Begin at the line below that has "You are a computer-use agent." and stop after the line that has "Instruction: Click the". Please restate only those lines, word for word.

**Information provided**
--- START ---

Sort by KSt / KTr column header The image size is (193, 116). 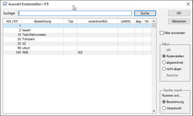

--- END ---
--- START ---

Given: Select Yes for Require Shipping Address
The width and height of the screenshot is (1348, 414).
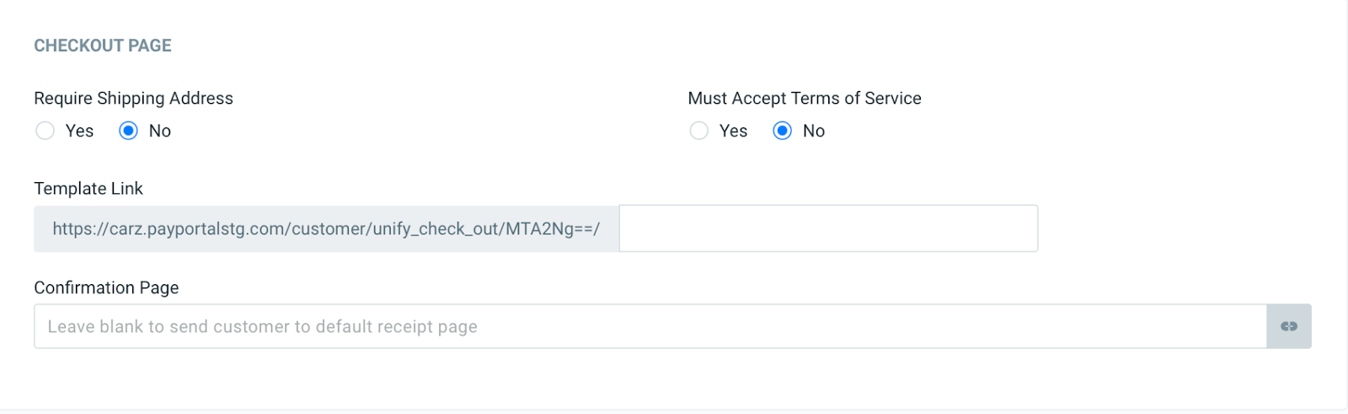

--- END ---
--- START ---

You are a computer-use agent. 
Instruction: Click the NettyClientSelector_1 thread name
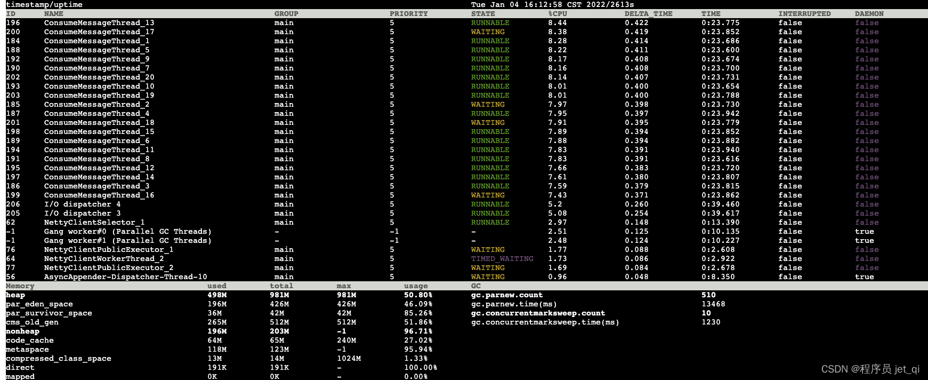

--- END ---

**Solution to this exercise**
You are a computer-use agent. 
Instruction: Click the NettyClientSelector_1 thread name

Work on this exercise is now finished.